Introduction
Pancreatic cancer (PC) remains insensitive to immune checkpoint inhibitors (ICIs) such as anti-PD1 and anti-CTLA4 due to its immunosuppressive microenvironment. While evidence suggests chemotherapy causes immunogenic cell death and promotes T cell activation, it has not enhanced the efficacy of ICIs) in PC. Even the combination of chemotherapy and ICIs with other immune priming agents such as anti-CD40 antibodies (αCD40) are yet to improve treatment outcomes as the effective dose does not reach the tumour site and often results in immune-related adverse events. For this reason, we developed a biodegradable polymeric implant and assessed its safety and efficacy in delivering αPD1+αCD40 in a pancreatic mouse model compared to systemic administration of those agents with chemotherapy.
Material and Methods
Implants containing αCD40+αPD1 or empty implants (control) were prepared as described by our group previously and inserted into C57BL/6 mice bearing Luc-tagged KPC subcutaneous tumours. Anti-tumour efficacy against systemic treatment was determined by measuring tumour growth using Bioluminescence imaging (N=10 mice per cohort). Mice also received gemcitabine+nab-paclitaxel chemotherapy. Immune system activation was analysed using flow cytometry and LEGENDplex assay on the tumour-draining lymph node and plasma, respectively.
Results and Discussions
The radiance intensity of tumours was significantly lower in mice treated with immunotherapy implants compared to other groups indicating local treatment's efficiency in restraining tumour growth. Further, mice treated with the immunotherapy implants showed no evidence of metastasis. Inflammatory cytokines including GM-CSF and IFNB and IL-23 were elevated in the systemic compared to the local treatment arm, leading to the activation of T cells marked by a higher percentage of CD8+PD1+ T cells compared to the local arm. On the contrary, the proportion of LY6C- M1-anti-tumour macrophages was significantly higher in the TDLN and spleen of the localised group, while the LY6C+ M1-pro-tumour macrophages were significantly higher in the systemic treatment arm.

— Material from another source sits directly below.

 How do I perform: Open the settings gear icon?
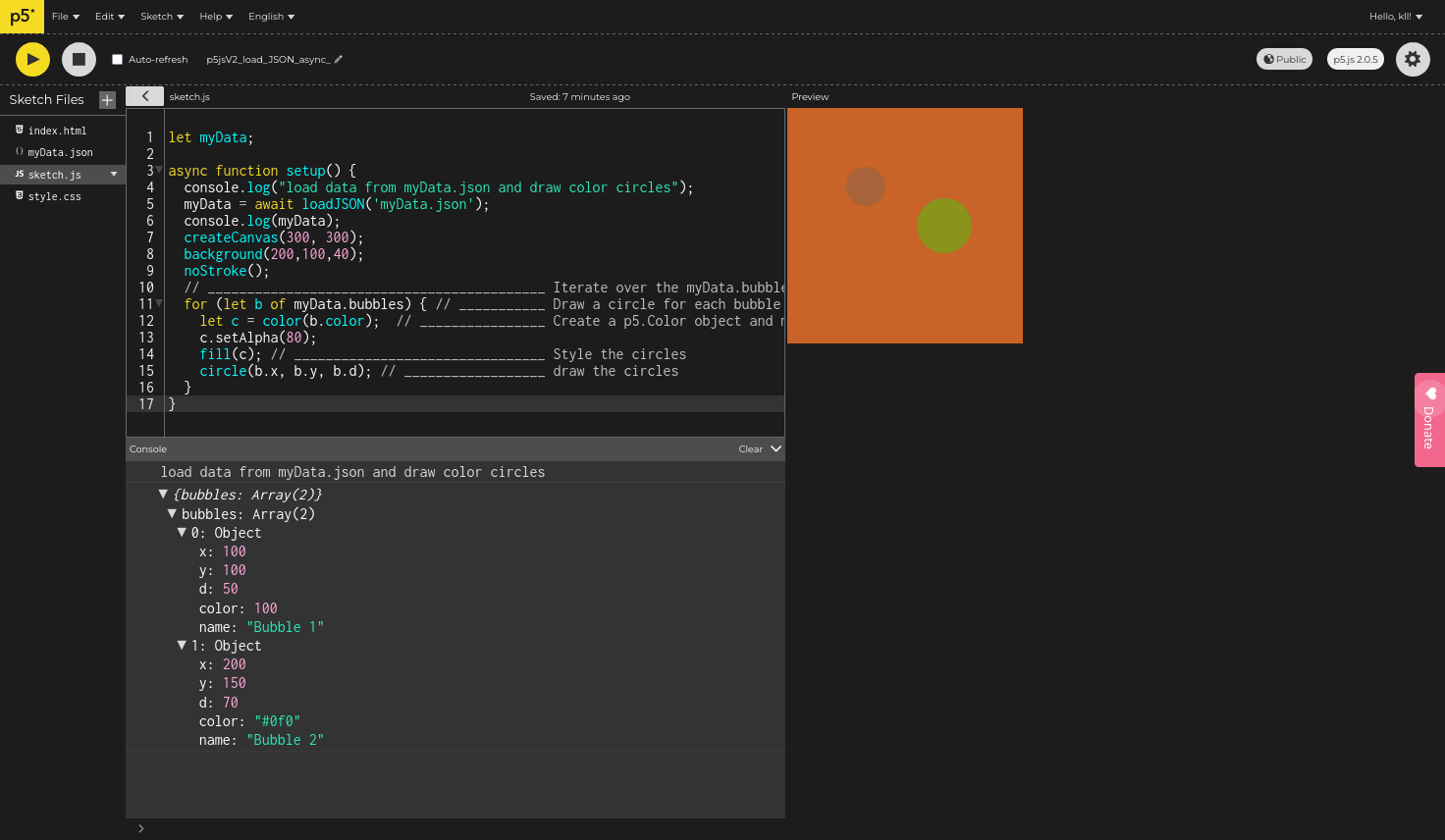click(1412, 60)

At the later time point, there was an elevated amount of activating cytokines belonging to the IL1 family in the local compared to the systemic treatment arm, suggestive of a late and prolonged effect of the localised treatment due to a gradual and controlled release of the drugs from the implantable device. This finding was confirmed by analyzing the implant's release profile. We found 8% of the antibodies were still present at the end of the study.
Conclusion
Local administration of αCD40+αPD1 immunotherapy with chemotherapy was safe and more efficient in restraining tumour growth and metastasis than systemic treatment.